>> Begin EXERCISE DATA
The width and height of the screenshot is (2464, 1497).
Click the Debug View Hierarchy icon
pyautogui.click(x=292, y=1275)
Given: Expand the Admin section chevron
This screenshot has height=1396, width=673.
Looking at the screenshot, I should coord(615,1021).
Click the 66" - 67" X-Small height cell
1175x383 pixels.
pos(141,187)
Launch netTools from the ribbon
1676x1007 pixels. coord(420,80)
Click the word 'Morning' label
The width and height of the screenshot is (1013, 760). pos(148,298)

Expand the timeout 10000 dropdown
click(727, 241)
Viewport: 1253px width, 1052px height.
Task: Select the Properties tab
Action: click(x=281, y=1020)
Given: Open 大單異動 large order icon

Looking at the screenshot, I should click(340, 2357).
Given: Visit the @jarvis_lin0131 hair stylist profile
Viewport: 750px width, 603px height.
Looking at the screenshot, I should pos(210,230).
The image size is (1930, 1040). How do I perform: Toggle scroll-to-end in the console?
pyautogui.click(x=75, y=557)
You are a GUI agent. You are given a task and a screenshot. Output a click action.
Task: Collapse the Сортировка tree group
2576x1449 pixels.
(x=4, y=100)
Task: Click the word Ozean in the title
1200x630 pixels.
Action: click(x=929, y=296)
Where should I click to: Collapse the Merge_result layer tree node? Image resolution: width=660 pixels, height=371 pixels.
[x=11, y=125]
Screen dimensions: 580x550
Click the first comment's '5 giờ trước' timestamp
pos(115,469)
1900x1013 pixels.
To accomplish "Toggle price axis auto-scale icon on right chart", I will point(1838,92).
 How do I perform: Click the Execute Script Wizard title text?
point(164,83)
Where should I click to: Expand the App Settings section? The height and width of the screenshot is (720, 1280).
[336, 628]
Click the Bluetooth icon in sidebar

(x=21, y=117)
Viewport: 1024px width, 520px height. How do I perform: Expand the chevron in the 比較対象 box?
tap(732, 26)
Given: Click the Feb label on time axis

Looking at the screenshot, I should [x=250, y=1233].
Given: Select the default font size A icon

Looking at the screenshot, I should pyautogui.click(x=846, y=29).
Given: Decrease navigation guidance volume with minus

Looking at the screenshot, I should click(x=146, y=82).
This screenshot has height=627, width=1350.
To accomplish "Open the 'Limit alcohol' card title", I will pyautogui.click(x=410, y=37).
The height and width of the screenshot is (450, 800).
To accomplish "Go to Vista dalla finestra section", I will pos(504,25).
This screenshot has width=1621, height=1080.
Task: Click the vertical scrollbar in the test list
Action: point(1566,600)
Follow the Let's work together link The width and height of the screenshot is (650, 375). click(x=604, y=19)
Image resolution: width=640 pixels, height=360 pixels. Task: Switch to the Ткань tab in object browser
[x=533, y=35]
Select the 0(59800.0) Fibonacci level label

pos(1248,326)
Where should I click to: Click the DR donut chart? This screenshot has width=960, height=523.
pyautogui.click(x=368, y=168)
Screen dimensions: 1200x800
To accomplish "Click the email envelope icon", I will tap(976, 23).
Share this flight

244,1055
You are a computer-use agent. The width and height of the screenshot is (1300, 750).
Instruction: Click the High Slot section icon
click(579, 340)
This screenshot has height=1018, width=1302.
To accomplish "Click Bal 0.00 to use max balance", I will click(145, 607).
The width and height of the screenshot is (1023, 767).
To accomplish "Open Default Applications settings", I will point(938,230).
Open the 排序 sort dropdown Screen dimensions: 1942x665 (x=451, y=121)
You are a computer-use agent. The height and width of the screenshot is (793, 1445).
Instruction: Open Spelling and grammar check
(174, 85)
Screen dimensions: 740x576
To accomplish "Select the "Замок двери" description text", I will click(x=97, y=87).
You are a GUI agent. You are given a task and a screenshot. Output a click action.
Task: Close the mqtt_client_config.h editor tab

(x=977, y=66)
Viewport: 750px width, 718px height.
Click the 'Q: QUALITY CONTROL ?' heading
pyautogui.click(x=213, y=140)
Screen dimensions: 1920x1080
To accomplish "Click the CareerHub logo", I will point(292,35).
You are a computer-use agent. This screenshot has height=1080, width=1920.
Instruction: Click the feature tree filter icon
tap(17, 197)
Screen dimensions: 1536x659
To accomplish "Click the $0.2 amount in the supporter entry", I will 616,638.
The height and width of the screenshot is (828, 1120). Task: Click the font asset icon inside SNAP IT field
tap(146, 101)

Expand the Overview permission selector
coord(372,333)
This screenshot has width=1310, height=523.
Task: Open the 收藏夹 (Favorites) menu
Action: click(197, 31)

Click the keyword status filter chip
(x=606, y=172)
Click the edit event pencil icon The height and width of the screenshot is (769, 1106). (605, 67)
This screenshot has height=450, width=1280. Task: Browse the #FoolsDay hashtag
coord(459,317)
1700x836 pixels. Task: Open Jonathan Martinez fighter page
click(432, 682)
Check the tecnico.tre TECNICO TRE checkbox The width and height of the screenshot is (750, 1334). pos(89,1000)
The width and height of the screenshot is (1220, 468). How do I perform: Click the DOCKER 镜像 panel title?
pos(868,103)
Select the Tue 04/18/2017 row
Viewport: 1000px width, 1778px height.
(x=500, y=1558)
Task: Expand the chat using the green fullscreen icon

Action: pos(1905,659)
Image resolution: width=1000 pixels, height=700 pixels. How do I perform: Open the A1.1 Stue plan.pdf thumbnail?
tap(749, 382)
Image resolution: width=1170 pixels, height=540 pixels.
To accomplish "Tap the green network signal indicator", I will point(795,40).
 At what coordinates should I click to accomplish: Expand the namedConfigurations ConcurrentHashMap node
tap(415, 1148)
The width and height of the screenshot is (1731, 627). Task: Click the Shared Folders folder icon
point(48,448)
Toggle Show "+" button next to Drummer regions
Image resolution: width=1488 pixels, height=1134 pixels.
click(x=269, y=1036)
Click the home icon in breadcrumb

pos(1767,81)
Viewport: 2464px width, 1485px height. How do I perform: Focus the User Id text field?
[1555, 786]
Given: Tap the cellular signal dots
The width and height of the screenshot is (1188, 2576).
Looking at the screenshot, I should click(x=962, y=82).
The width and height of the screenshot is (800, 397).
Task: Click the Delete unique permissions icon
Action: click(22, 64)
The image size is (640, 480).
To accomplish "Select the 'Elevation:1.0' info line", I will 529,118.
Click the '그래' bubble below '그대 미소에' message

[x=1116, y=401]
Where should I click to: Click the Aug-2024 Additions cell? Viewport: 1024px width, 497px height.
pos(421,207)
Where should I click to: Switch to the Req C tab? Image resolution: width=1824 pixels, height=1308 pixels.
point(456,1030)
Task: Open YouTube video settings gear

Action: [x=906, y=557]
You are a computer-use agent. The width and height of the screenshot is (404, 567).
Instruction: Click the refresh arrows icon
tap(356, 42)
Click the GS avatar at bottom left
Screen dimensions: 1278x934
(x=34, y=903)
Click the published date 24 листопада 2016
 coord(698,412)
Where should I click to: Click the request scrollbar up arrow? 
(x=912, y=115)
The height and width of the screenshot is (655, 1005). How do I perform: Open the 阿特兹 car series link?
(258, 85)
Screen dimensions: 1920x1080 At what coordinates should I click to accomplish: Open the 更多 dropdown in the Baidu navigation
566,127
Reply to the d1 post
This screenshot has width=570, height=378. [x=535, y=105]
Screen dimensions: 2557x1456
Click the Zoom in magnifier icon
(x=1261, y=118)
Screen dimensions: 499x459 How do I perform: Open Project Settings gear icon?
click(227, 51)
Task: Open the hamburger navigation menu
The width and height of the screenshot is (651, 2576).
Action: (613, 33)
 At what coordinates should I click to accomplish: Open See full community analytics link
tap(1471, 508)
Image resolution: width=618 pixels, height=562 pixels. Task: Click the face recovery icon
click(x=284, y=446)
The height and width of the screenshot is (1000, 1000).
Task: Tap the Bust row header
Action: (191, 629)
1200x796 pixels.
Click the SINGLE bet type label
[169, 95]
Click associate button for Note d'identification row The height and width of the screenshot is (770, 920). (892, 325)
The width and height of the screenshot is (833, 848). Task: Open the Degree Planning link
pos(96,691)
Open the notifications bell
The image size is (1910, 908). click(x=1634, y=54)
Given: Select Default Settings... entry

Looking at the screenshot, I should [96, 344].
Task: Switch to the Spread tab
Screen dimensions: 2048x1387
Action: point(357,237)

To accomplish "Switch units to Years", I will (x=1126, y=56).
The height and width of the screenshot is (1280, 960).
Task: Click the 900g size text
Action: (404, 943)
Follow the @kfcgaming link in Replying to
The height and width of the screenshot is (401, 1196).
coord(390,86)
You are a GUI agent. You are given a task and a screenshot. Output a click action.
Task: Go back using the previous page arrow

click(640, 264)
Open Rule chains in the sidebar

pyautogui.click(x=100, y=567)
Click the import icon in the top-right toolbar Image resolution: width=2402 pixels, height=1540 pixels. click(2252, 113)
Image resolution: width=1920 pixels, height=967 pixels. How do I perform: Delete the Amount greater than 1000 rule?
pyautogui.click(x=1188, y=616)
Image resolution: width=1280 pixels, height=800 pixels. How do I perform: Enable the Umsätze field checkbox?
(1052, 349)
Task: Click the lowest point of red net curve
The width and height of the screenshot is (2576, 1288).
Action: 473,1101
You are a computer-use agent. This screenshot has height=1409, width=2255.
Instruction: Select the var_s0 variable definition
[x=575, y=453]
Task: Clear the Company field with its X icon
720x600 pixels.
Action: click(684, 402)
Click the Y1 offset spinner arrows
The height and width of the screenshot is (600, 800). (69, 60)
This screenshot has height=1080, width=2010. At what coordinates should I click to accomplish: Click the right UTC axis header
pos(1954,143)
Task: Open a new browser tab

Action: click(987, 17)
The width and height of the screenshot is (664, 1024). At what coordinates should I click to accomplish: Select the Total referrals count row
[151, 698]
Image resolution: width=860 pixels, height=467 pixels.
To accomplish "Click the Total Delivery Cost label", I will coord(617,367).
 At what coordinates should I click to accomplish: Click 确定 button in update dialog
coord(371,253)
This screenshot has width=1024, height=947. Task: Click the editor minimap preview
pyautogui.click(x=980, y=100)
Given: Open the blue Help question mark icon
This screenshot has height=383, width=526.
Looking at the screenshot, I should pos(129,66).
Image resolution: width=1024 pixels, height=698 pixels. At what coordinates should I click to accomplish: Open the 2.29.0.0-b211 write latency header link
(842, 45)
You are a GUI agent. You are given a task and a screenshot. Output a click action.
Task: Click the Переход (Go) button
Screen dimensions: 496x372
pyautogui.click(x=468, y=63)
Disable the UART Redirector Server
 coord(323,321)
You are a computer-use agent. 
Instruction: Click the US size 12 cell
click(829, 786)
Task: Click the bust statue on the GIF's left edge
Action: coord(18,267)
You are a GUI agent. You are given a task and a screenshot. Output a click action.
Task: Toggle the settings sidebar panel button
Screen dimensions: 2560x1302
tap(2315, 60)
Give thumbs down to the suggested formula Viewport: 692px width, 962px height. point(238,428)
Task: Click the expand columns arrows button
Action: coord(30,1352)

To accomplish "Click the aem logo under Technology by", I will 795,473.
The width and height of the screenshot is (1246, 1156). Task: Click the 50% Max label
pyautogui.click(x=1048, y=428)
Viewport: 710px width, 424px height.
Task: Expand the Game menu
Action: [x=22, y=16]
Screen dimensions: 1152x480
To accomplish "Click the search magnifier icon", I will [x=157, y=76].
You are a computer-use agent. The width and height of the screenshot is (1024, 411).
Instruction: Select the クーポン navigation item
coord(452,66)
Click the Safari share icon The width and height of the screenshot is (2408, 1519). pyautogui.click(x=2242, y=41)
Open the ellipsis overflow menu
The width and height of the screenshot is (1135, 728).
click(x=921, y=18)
>> End EXERCISE DATA
From the rows above, pick out every line that contains the word "gear", matching case exactly.

Task: Open YouTube video settings gear
Screen dimensions: 499x459 How do I perform: Open Project Settings gear icon?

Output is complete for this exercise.